### Assignment
Word for word, repeat the data that follows. Do not include the pictures.
[Opening Given data section]
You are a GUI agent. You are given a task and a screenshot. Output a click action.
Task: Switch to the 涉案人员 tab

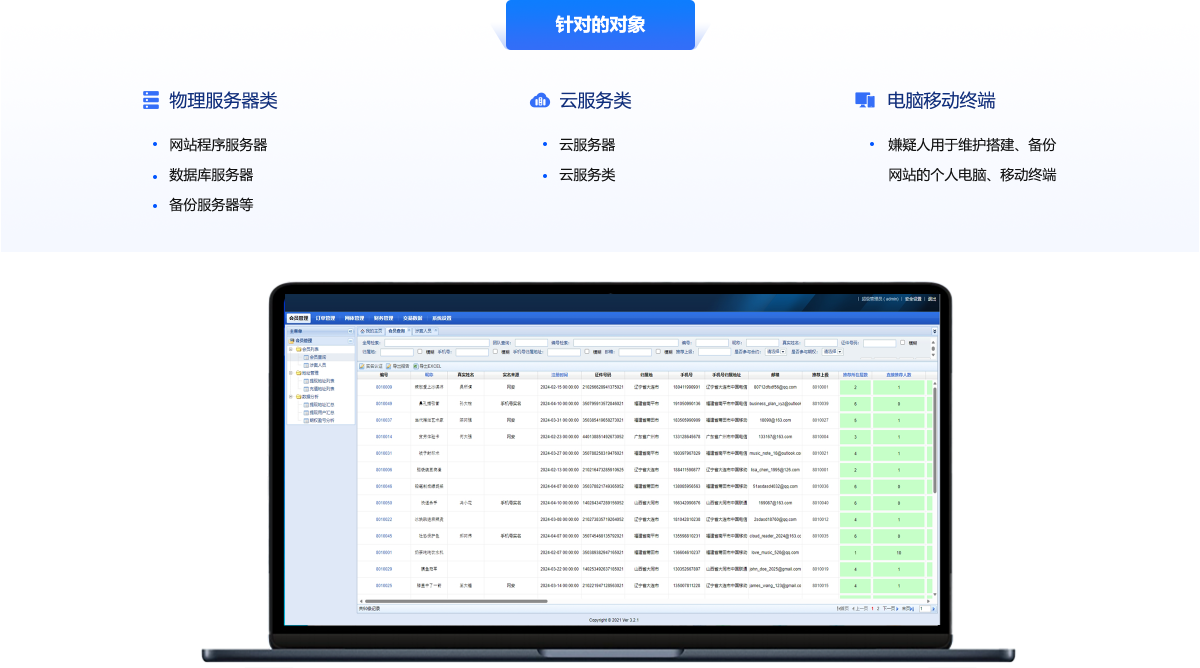[423, 330]
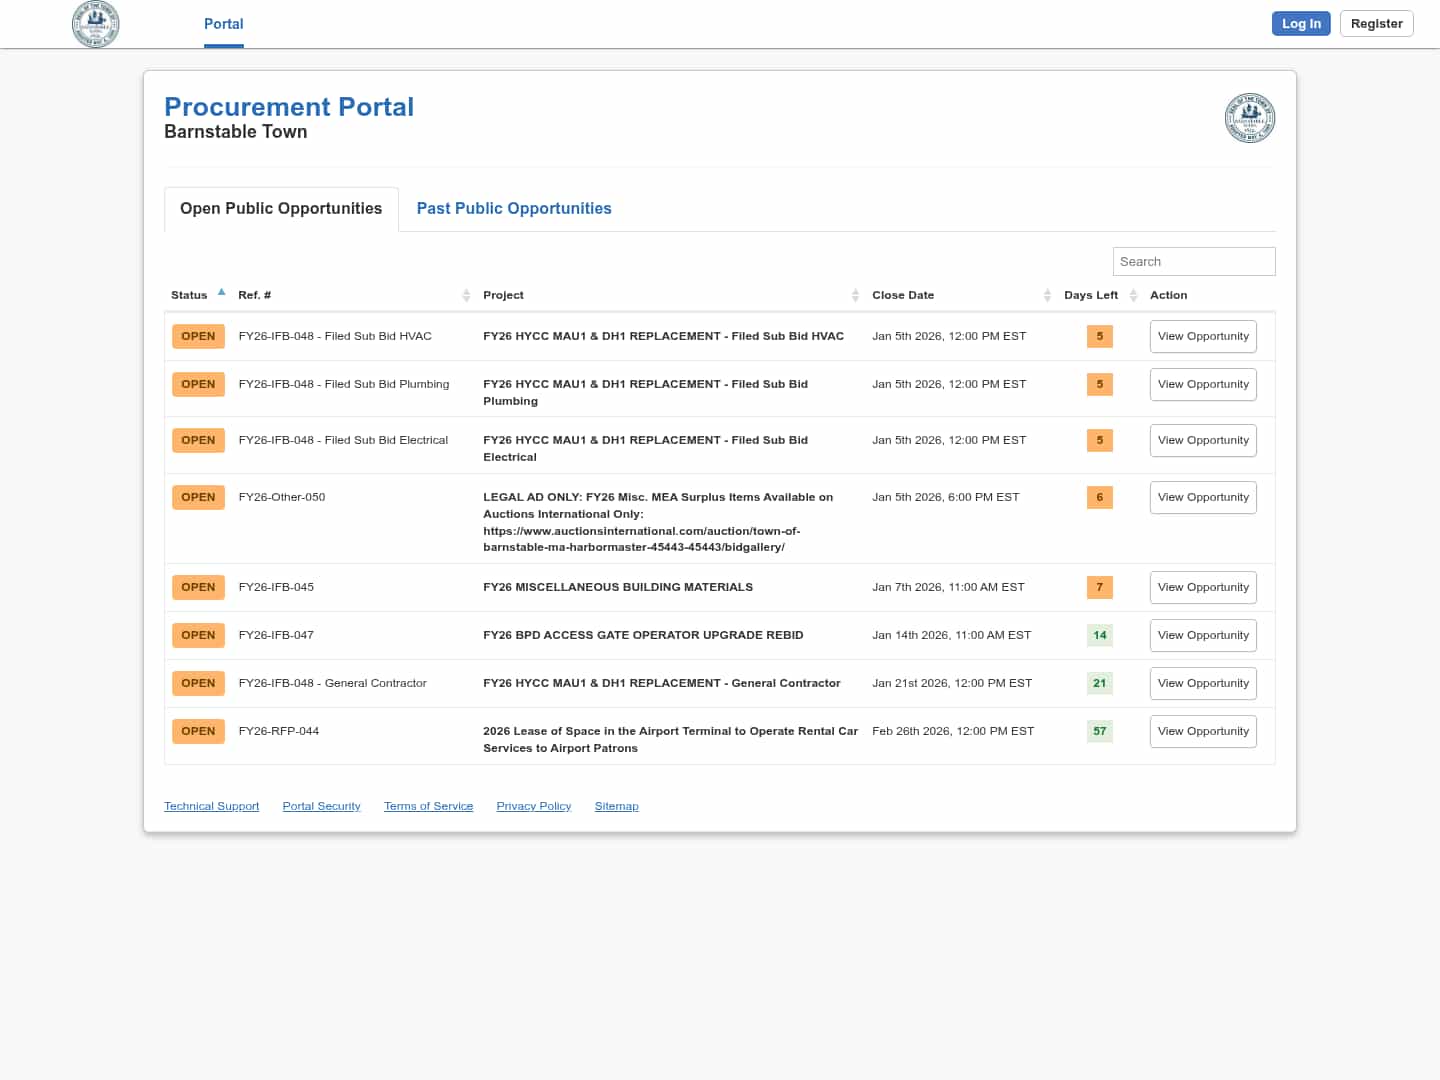Switch to Past Public Opportunities tab
1440x1080 pixels.
pos(513,208)
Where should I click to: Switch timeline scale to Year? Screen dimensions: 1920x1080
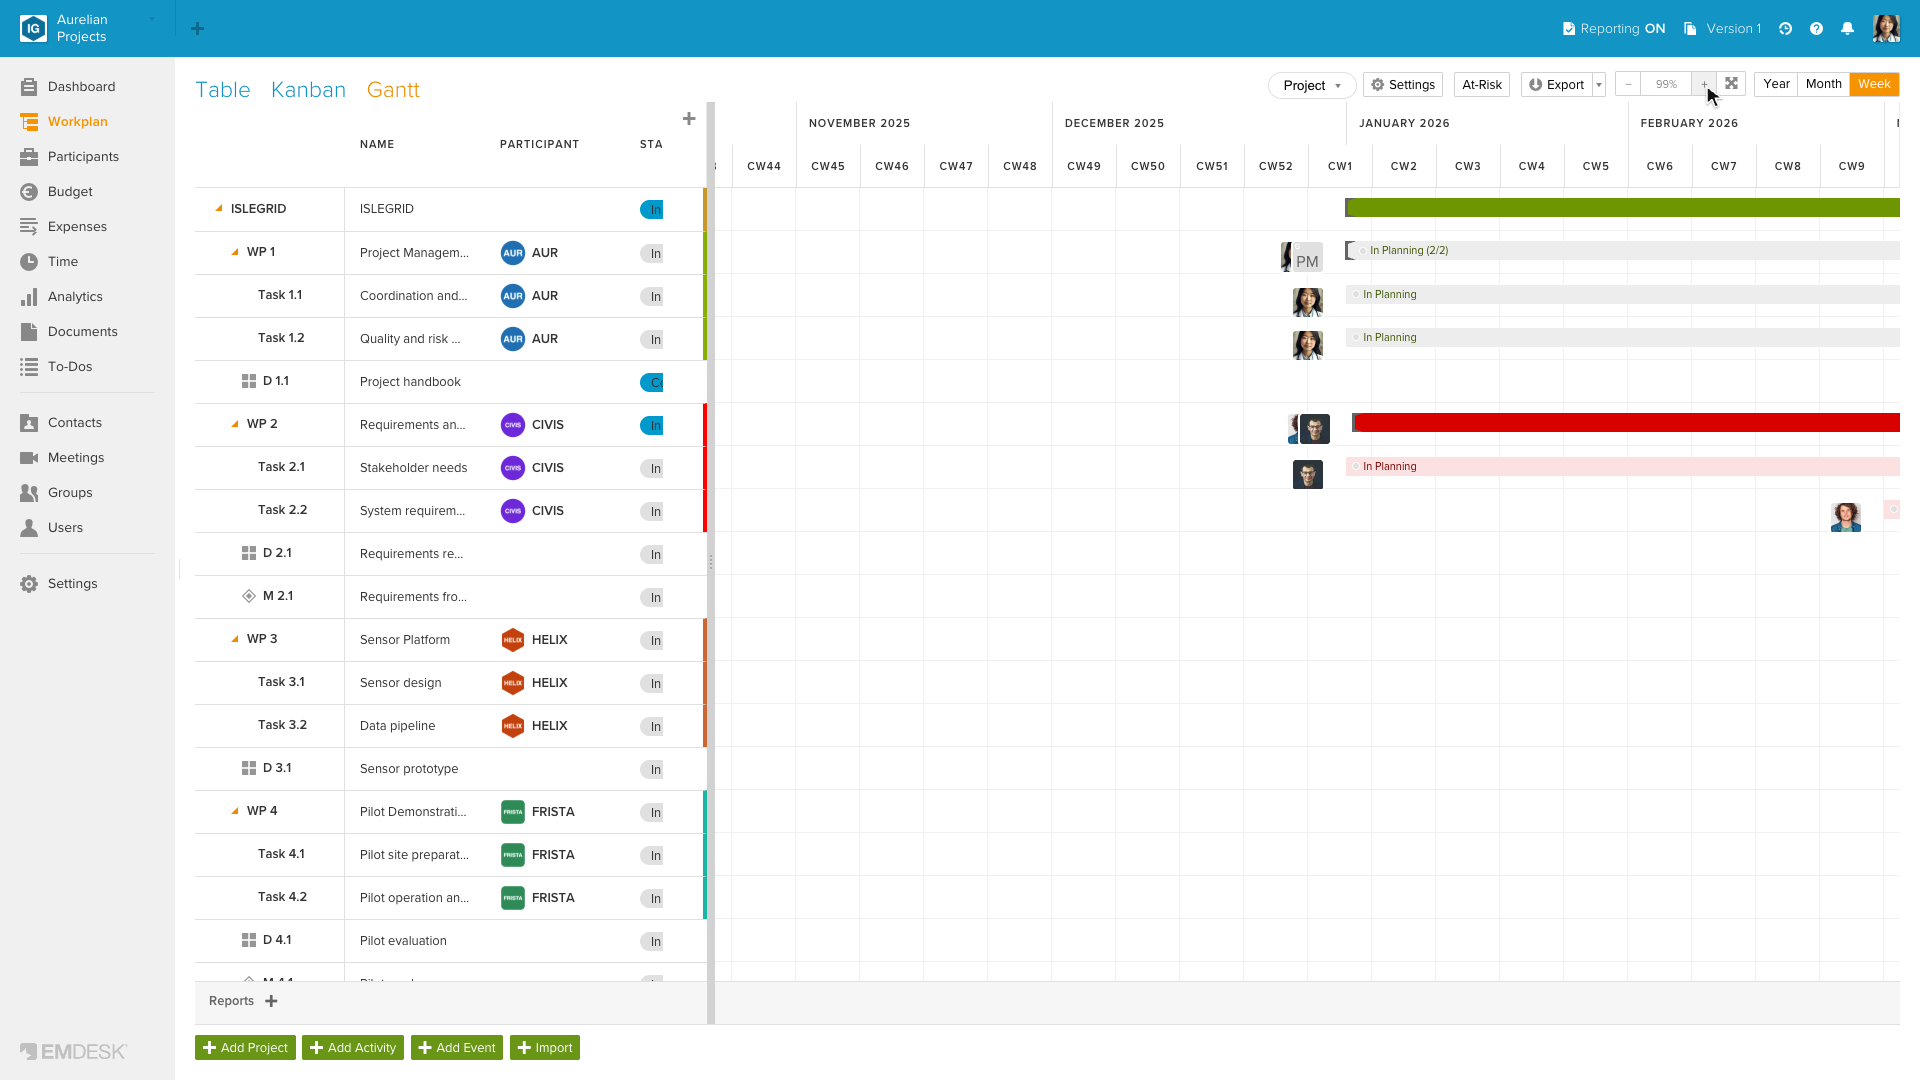[1776, 84]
[Closing Given data section]
### Exercise answer
You are a GUI agent. You are given a task and a screenshot. Output a click action.
Task: Switch to the 涉案人员 tab

[423, 330]
Switch to Past Public Opportunities tab
1440x1080 pixels.
pos(513,208)
Where should I click to: Switch timeline scale to Year? Screen dimensions: 1920x1080
[1776, 84]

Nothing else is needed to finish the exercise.